Given the unsettled business, political and social landscapes, it's not surprising that many of our risk tolerances have shifted in a more conservative direction. Whether that's permanent or just temporary is still to be determined, but risk tolerance plays a huge role in how we run our businesses.

As entrepreneurs, we all have varying risk tolerances and that tolerance changes over time - even when not pandemic-driven - depending on a variety of factors. Yet have you ever taken a look into your risk tolerance? Not to mention, what drives it? If not, you should.

There tend to be three primary influences when it comes to risk tolerance.

First, how bullish are you about your business? If you're thinking favorably about your future prospects, you're more likely to take risks that will help grow your business. Conversely, if you have worries about the months and years ahead, your interest in risk-taking is likely to be minimal.

Second, how do you feel about what's happening in the world these days? Optimists convinced that normality - or a new normal -- is around the corner see pandemic-caused disruption as an opportunity for growth. But pessimists who believe things may still get worse (or hold course for a while) probably just want to stay hunkered down for now.

Third, where does your personal financial situation stand? Some feel a rush when they put everything on the line. More conservative folks will want to protect their assets. Plus, there are plenty of people with a diminished financial condition these days.

Remember, there are no wrong answers, so honestly ask yourself what's driving your mindset today.

In my day-to-day dealings, I talk to a lot of business owners and recently surveyed a group about whether their risk tolerate was higher or lower now compared to before Covid-19.

The results were concerning: It seems that many of us have lost our mojo. Too many of us have become directionless.

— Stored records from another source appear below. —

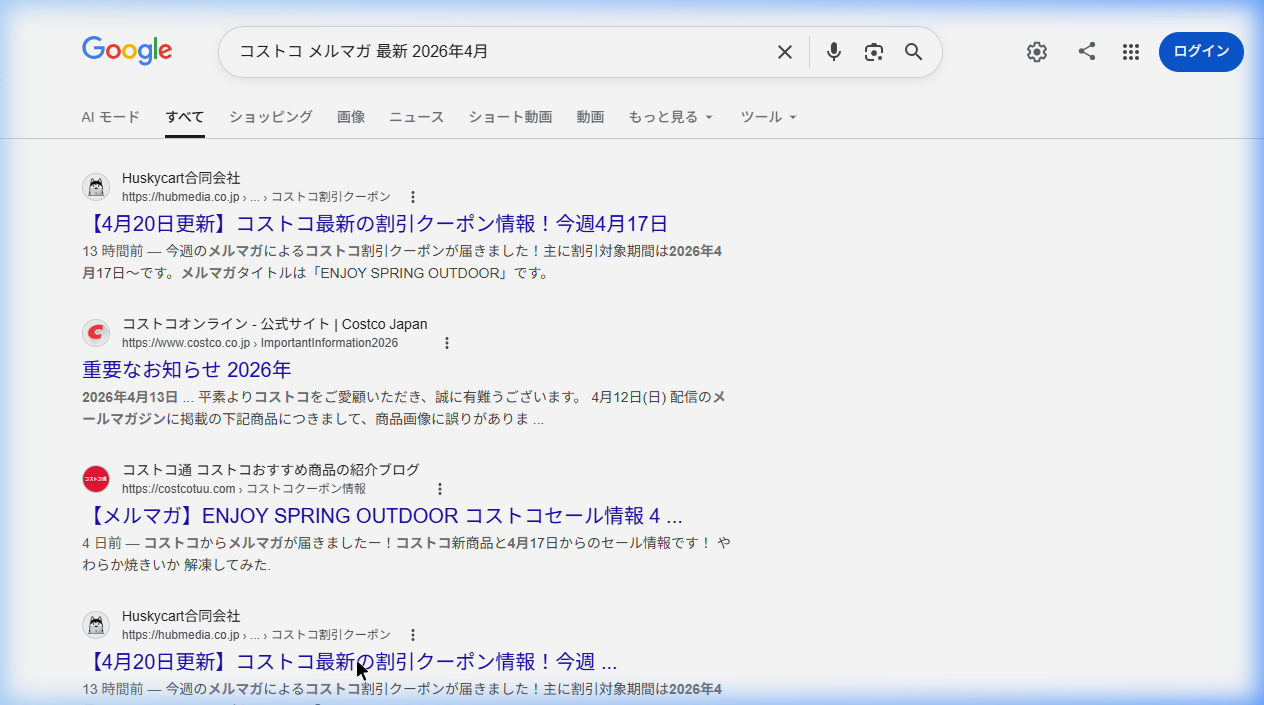Expand the もっと見る dropdown

tap(670, 117)
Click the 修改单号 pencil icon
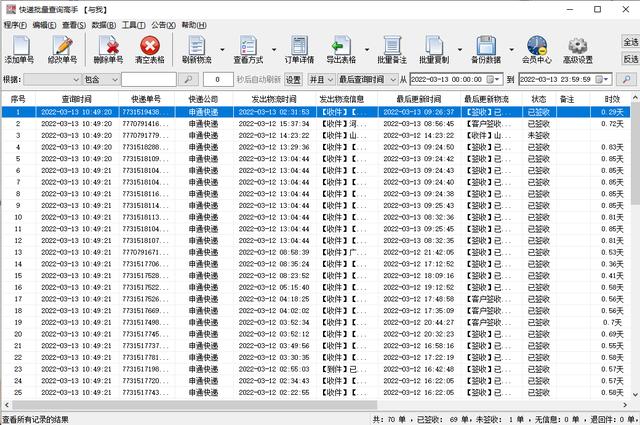 62,49
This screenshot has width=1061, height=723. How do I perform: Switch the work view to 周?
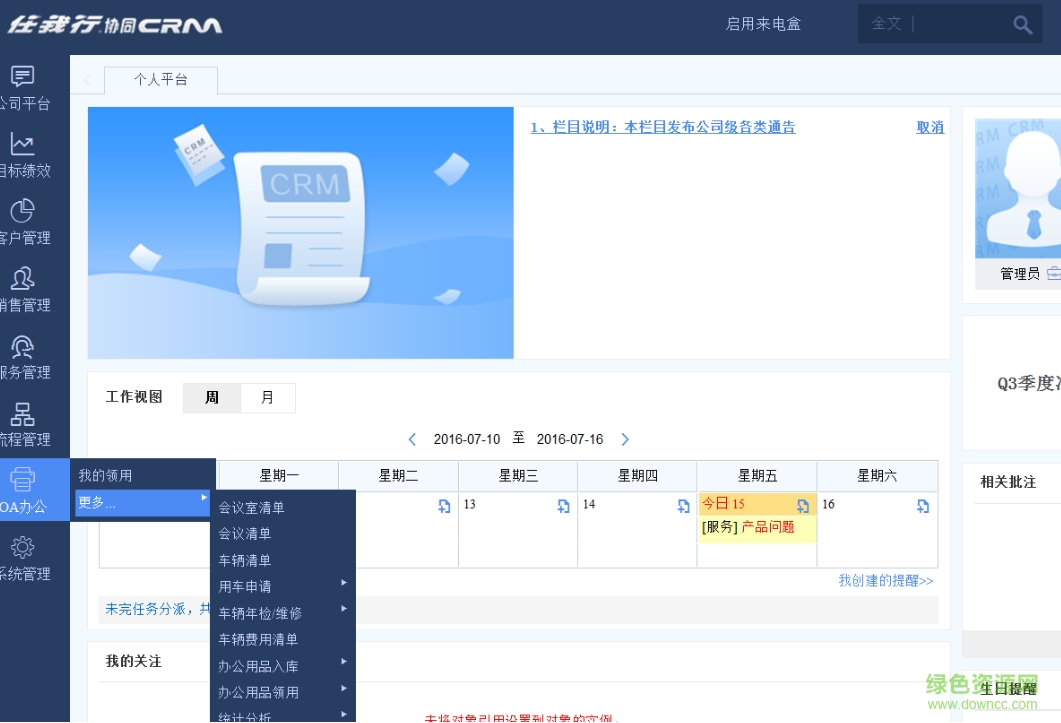214,397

Many of you reading this are longtime entrepreneurs who started their companies (or multiple companies) many years ago. I want you to think back to those days.

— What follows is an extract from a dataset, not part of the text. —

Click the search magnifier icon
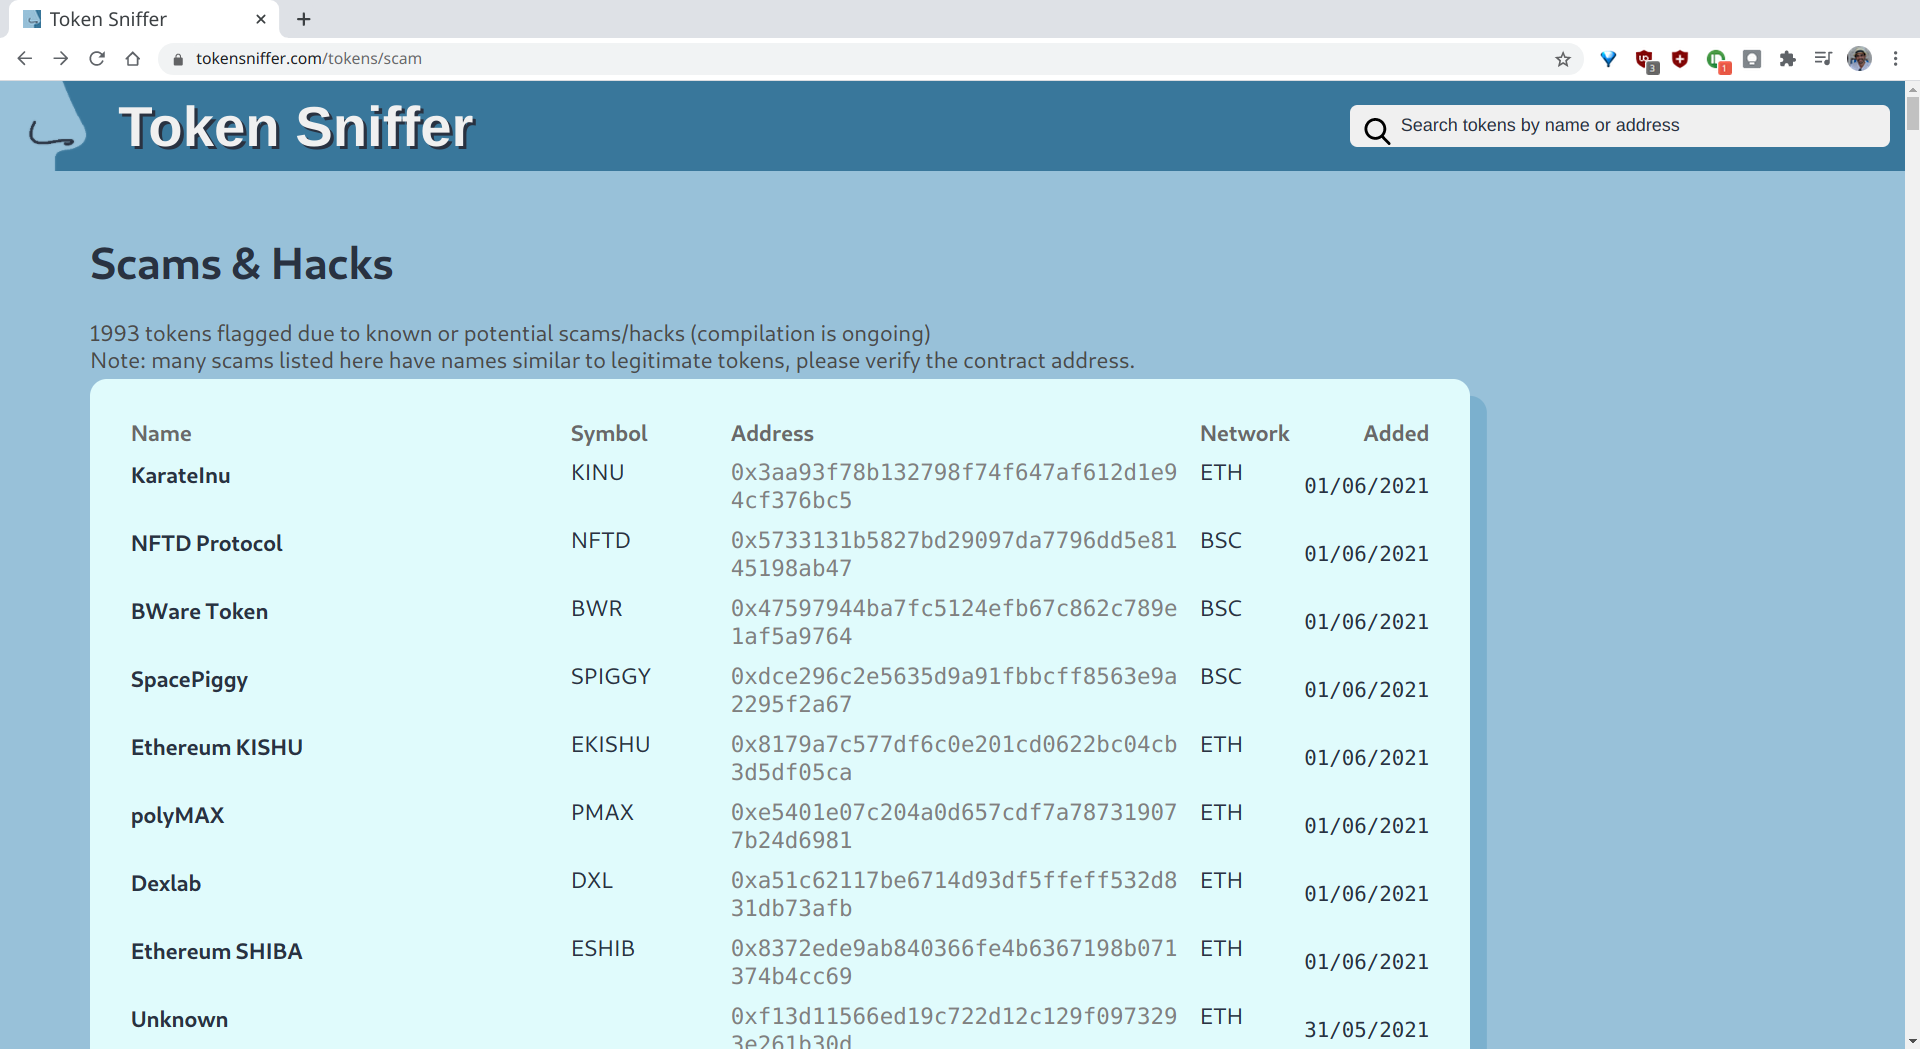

Do you remember your naïveté, determination, stubbornness and willingness to put it all on the line? Do you remember people telling you that you weren't going to succeed - and simply ignoring them and succeeding anyway? Do you remember the long hours you put into your company to get things off the ground? Did you do things like finance the company via your personal credit card? If you did, you're far from alone.

Some of you might long for those days again, while others are shuddering at the mere thought of that time. But whatever your emotions are now, that time was real - and vital to your current success.

The challenge we now face is to reignite the entrepreneurial flame we had when we started.

That will enable us to re-emerge better and more robust than we were before March 2020. We need to lead with the same guts and -- in many cases -- foolishness as when we started.

There has to be some level of risk we all take. Therefore, we have to embrace all of the unknowns and uncertainties in today's world. We must be determined that we are right -- even though, deep down, we know that we possibly might not be.

So, how do you get your mojo working again? That might require a deep inner conversation.

Or maybe you need to find a young entrepreneur to mentor. You can do that via a pitch competition found online or in your community. Go and listen and absorb the ideas and the energy.

Then offer a helping hand.  Remember that students sometimes are our best teachers by reminding us of what's important in the first place. And they often have the energy that jaded professionals lack.